6:00 PM, 02-Jul-18: Storage Issues
Storage issues on the afternoon of July 2, 2018 caused disruptions in some cluster services. The issues should be resolved, but we’re continuing to monitor the situation for any other developments.
12:00 AM, 31-Jan-18: routine maintenance shutdown
For routine maintenance and upgrades we have scheduled an HPCC (Biocluster)

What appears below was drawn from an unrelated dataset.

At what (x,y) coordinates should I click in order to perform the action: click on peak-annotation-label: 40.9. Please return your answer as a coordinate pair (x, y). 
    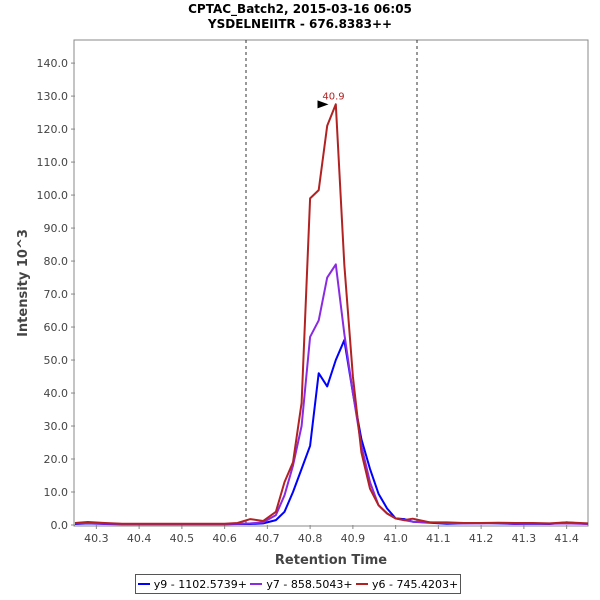
    Looking at the image, I should click on (333, 96).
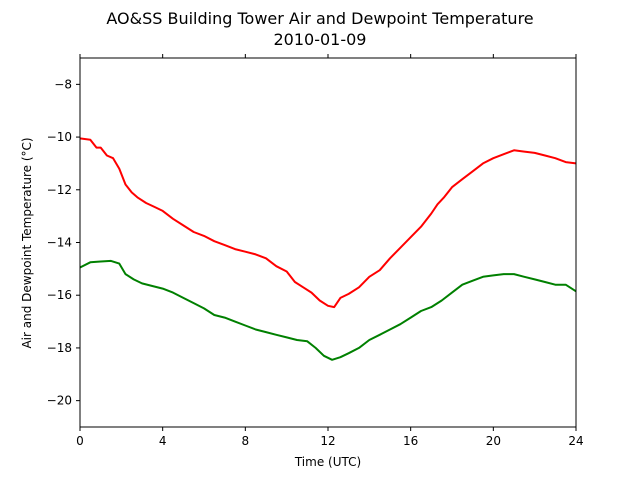 This screenshot has width=640, height=480. Describe the element at coordinates (63, 84) in the screenshot. I see `y-tick-label: −8` at that location.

shutdown for 12:00AM, Jan-31-2018 to 12:00AM, Feb-01-2018. (complete)
12:00 AM, 05-Dec-17: NFS & SMB issues
NFS and SMB services have been suspended temporarily.
This will cause many of our web services to not function properly.
These include, but not limited to:
Note, this issue was resolved soon after it occurred.
11:00 AM, 13-Aug-17: Cooling problem
Since Sat morning one of the HVAC units is not working properly. To avoid overheating,
we have shut down most of the idle nodes (1:30PM, Sun). As soon as the HVAC unit
is repaired we will power these nodes back on. Note, this issue was resolved on 17-Aug-17.
UCR facility services has repaired the broken HVAC unit and serviced the second one.
12:00 AM, 16-Jun-17 to 17-Jun-17: maintenance shutdown
To sustain future growth, the power load in the HPCC server room needs to be
optimized. For this we have scheduled an HPCC (Biocluster) shutdown in four
weeks from now which will start at noon on June 16th and last until noon June 17th. This
will require a shutdown of ALL services: Slurm (queuing system), hosted
websites, virtual environments/machines, storage access, backup systems and
network services. We ask that you please make sure that you do not have any
jobs running in the queue, and that you completely logout of the cluster
(pigeon, owl, penguin, pelican, globus) before the shutdown.
10:02 AM, 13-Apr-17: UPS failure
Our UPS unit went down some time last night causing a power failure on all systems. Jordan is bypassing the UPS to bring things back up in the next
few hours. Nationwide Power will come in asap to repair the UPS. Note, this failure has not resulted in any overheating problems since the AC units
are running on a different power cricuit.
11:22 AM, 13-Apr-17: Cluster back up running
Situation is resolved for now and things are working. We are currently discussing the situation with our electricians to avoid future instances.